The sale of delinquent mortgages is part of Citi Holdings, a group of assets and businesses the bank is looking to divest over time, Gerspach said during the Goldman Sachs Financial Services Conference on Wednesday.
In July, chief executive Vikram Pandit also mentioned the banking giant’s primary concern of its mortgage portfolio as it continued to wind down assets in Citi Holdings.
The New-York based bank has not released any loan loss reserve against its mortgage portfolio to date.
“We continue to watch the market closely and note housing is improving,” Gerspach said. “We would like economy clarity on economic trends in the U.S. before we can conclude that the housing recovery is sustainable.”
Year-to-date, Citi has made $1.6 billion of delinquent mortgage sales.
Click on the graph to view mortgage sales from 2010 to 2012.
In a separate unrelated announcement, Citi said it would cut 11,000 jobs, reducing its work force to about 4% in an effort to cut costs on Wednesday.
About 1,900 jobs will be cut in the institutional clients division, 6,200 positions will be removed from the bank’s consumer banking business and 2,600 jobs in the operations and technology group will be removed.

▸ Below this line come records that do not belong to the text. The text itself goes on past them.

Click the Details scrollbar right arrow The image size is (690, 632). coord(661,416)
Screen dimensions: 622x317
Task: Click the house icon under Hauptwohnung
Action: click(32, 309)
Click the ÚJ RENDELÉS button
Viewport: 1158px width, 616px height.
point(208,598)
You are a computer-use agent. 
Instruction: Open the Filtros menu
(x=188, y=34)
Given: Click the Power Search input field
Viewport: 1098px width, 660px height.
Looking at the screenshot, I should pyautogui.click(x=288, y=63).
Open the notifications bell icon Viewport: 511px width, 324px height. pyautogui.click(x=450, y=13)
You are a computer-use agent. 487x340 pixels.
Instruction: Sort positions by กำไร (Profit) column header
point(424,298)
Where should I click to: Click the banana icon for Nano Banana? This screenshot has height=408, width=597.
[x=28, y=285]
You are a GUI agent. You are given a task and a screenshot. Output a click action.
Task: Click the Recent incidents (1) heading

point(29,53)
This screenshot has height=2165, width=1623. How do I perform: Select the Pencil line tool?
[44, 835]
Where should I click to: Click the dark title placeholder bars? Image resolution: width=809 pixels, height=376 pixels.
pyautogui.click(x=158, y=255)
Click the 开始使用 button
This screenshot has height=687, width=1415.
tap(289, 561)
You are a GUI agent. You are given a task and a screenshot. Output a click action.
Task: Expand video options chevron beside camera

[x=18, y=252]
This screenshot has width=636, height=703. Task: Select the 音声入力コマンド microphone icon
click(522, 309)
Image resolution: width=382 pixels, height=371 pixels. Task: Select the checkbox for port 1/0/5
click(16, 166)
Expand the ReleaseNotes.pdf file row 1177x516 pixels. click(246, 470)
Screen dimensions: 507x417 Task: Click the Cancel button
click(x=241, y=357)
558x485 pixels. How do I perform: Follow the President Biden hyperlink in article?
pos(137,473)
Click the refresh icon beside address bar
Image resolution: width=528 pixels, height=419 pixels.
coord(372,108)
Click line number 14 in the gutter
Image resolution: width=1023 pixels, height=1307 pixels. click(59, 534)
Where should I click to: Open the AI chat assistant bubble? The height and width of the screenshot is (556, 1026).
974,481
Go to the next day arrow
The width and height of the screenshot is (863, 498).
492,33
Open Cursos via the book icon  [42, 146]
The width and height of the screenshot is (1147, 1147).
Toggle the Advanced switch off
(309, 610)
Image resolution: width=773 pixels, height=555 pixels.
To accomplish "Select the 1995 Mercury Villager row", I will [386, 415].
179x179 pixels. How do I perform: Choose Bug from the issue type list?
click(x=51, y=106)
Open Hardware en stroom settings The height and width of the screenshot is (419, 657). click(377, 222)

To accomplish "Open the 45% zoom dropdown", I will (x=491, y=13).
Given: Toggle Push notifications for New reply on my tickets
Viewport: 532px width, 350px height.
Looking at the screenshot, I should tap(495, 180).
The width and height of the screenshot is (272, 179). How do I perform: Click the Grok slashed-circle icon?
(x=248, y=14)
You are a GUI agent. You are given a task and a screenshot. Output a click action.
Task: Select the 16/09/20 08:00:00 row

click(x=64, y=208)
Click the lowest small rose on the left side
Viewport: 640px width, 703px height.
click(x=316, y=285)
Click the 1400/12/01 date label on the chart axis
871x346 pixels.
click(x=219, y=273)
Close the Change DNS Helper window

“These actions are logical next steps in Citi’s transformation,” CEO Michael Corbat of Citi said in a statement. “While we are committed to – and our strategy continues to leverage – our unparalleled global network and footprint, we have identified areas and products where our scale does not provide for meaningful returns.”
The bank is expected to take a pretax charge of about $1 billion in the fourth quarter and $100 million of related charges in the first half of 2013.